* PROBLEM STATEMENT
Can you duplicate the lines of the records starting at the line that contains "I want to click" and ending at the line that contains "This screenshot has height=900, width=1197.", including both of those lines, and give back only those lines?

* RECORDS
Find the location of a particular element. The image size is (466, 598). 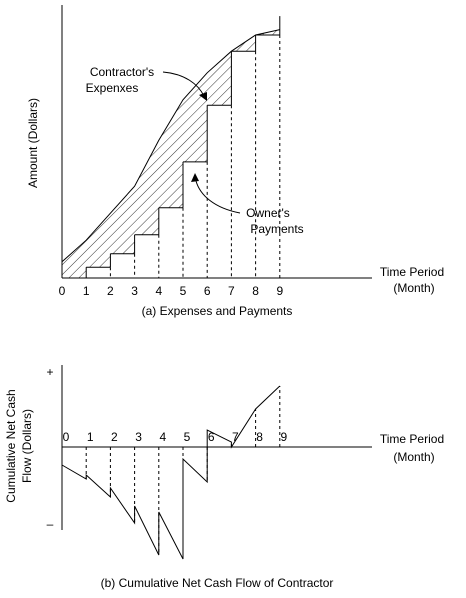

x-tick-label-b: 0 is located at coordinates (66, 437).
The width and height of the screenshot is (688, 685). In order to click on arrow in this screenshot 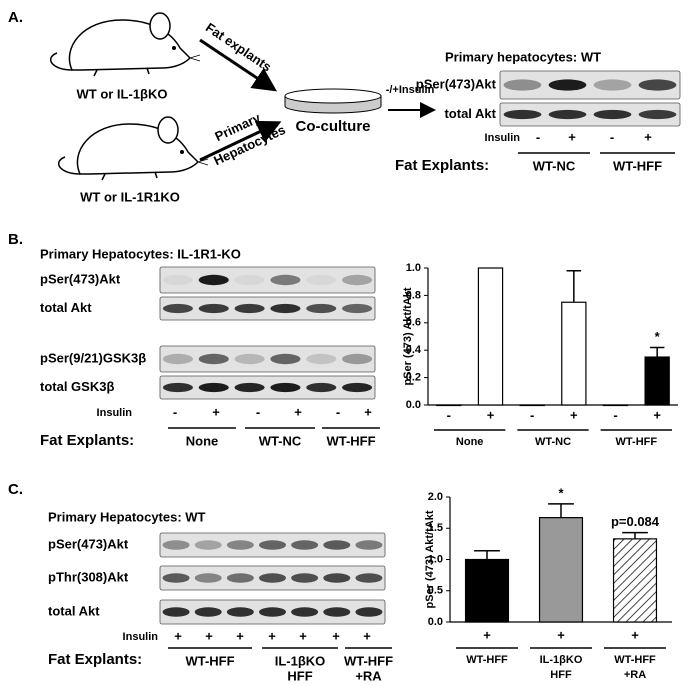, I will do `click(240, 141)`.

==

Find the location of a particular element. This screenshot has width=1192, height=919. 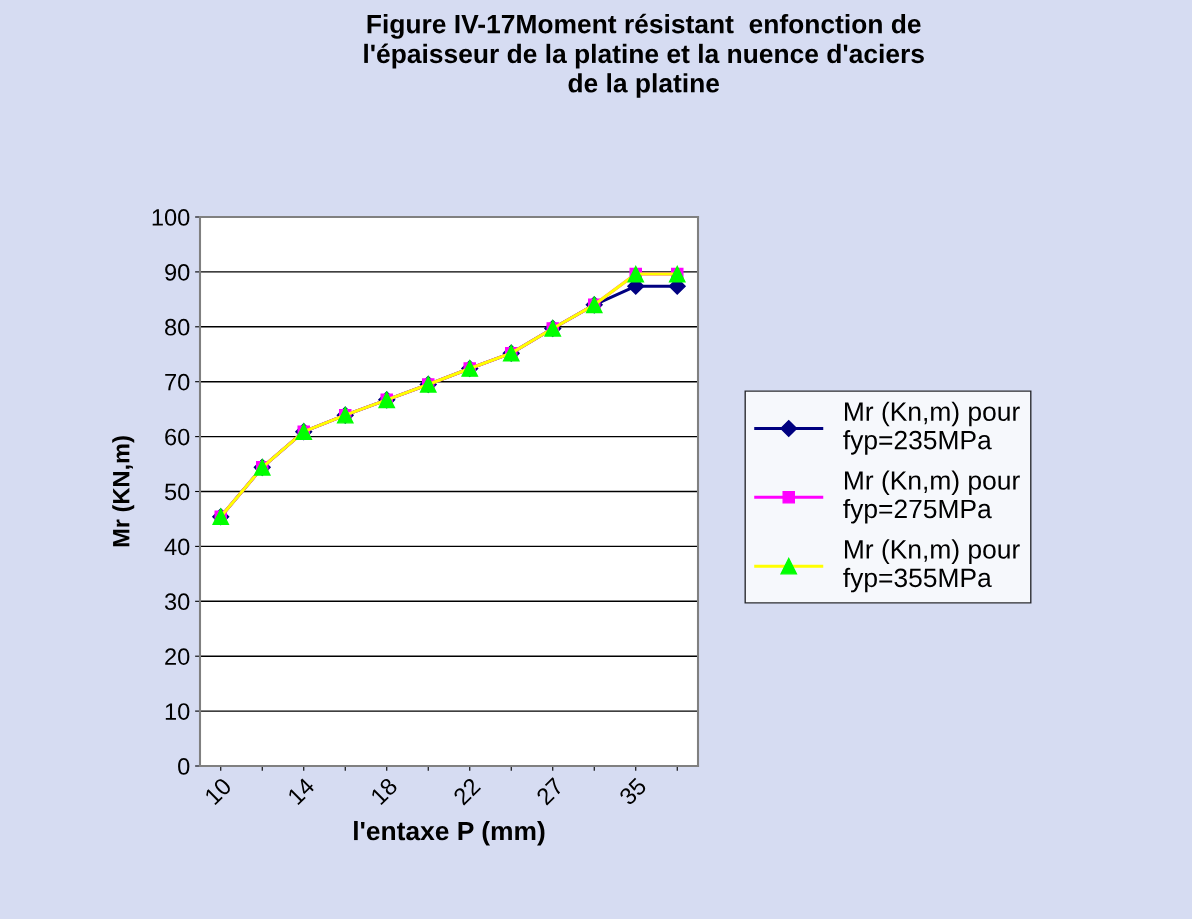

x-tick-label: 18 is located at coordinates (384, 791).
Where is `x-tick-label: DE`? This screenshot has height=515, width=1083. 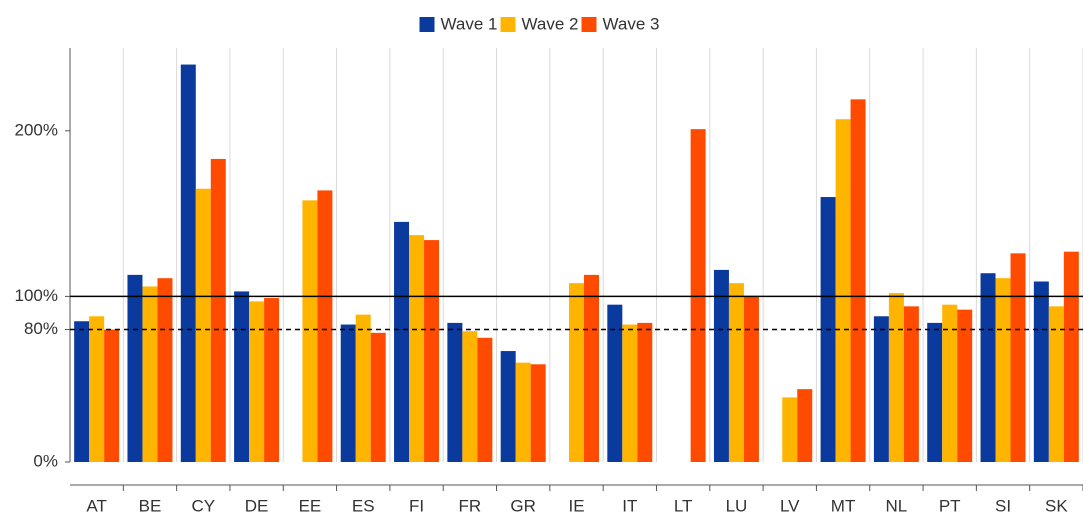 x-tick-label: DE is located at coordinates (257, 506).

==

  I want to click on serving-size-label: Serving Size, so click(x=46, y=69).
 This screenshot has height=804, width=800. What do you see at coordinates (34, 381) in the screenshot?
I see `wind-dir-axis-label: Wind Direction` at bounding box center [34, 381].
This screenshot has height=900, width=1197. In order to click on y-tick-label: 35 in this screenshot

* ANSWER FOR THE TASK
  I want to click on serving-size-label: Serving Size, so click(x=46, y=69).
 This screenshot has height=804, width=800. What do you see at coordinates (34, 381) in the screenshot?
I see `wind-dir-axis-label: Wind Direction` at bounding box center [34, 381].
This screenshot has height=900, width=1197. In order to click on y-tick-label: 35 in this screenshot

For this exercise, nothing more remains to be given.